For one, it should be gated. Every single time I go a kid escapes. Luckily a kind passerby usually steers the child right back in. It's like an unspoken mom code that if you see an escapee you take action. All the parents watch all the kids but a little baby gate would make the job easier.
Okay, only one suggestion and one complaint. The complaint is that some people allow children that are way way to big to play in the area. There is a height limit to play there for good reason. Little ones like mine don't have much fun when a whirlwind of giant children are zipping all around him. Crossing to the log tunnel is like a game of Frogger (warning: don't click that unless you really want distracted)
for a one-year-old when big kids are present. He's been trampled, knocked down, picked up, hit, teased and kissed all by bigger kids. It's just part of the experience but some kids are much too big to be playing there. I'm a rule follower and I wish others were too.
K-I'm done complaining now.
I do want to thank the DS on behalf of all parents for providing this area and the new toys. The company doesn't get anything out of it but the satisfaction of knowing that parents like me appreciate a place to take a break in the mall or a place to go during the cold winter months. I hope they know that my kid really enjoys it.
By Richie Ann Ashcraft
Tuesday, June 5, 2007
It is easier to talk about my proud mom moments than it is to admit my unproud ones. I made a big mommy oopsy last week that left me pretty rattled for a couple of days.
My great-niece had spent the day with Soren and after a long day at work I realized that the cupboard once again was bare. So I strapped the kids into the side-by-side double Jeep stroller and we were on our way to free food at grandma's house.
We meandered down sidestreets to avoid traffic. Soren had a plastic snake. He had just learned that a plastic snake can be great fun. Even funner when the little girl beside you squeaks and squeals each time it's shaken in her face. Every few blocks he would lean way out to see her face and shake his snake at her laughing hysterically at her prissyness. The classic boy teases girl game. It was pretty cute.
As we approached an especially busy street I waited until all traffic was very very clear. I let the front tires off the curb and at the exact same time an overly rambunctious game of snake shaking began. Soren leaned far forward to get the best possible view of his cousin's face, she pitched herself aggressively forward to get away from the snake, and I held on to the tipping stroller as if it were teetering on the edge of a cliff.
Carrying this oversized belly makes my center of balance a bit comprised. The stroller, the kids, and myself hit the pavement. I picked myself up, ran in front of the stroller, pushed it back upright and hauled it back onto the sidewalk before any cars could come. It took literally a millisecond and it scared the crap out me.
Then I had to assess the damage. Baby girl had a goose egg on her forehead. Soren had a scraped knee. Both kids were crying and a fine layer of grey road ash covered them from head to toe. My eyes were clouded with tears. But my first thought was..."Oh thank God...no blood."

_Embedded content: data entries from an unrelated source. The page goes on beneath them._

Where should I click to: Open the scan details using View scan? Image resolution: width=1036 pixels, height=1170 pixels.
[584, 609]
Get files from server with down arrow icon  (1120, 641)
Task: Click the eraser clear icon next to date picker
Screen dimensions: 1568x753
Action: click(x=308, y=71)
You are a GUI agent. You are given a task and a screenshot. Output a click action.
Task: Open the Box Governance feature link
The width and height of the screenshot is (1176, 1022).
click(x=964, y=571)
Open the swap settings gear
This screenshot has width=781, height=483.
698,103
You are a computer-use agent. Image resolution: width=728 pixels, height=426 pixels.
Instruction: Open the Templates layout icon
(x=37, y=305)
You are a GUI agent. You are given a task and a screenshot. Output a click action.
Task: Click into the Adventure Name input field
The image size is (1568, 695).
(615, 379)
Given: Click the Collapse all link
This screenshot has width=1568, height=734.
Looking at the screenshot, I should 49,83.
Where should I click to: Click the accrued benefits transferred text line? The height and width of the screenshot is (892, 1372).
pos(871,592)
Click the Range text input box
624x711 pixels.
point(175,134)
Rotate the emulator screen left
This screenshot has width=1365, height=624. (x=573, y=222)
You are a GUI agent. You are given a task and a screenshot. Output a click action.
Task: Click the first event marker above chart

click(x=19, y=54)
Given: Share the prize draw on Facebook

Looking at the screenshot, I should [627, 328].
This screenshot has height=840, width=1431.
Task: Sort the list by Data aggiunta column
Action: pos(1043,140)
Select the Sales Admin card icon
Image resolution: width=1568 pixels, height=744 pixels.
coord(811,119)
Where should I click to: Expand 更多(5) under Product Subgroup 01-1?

We finally reached our destination. The kids were done crying by the time we finally crossed the street. I cleaned the road dirt off them and they jumped in the sandbox none worse for wear.
But I was visibly shaken for awhile. Of course I had to confess to everyone what a bad mom I am. Nobody seemed to think it was such a big deal. I felt really really bad about it for a few days.
I'm starting to let it go though because I keep telling myself that things like that are going to happen. All parents make mistakes and there are such things as accidents. I just need to learn to accept it. Much worse things than dumping a stroller are going to happen, some may even involve the emergency room and blood. I can't beat myself up every single time I make a mistake but really I do.
Compassionate parents should share their oopsy moments with me. I'd like to hear your stories because they'll make me feel better.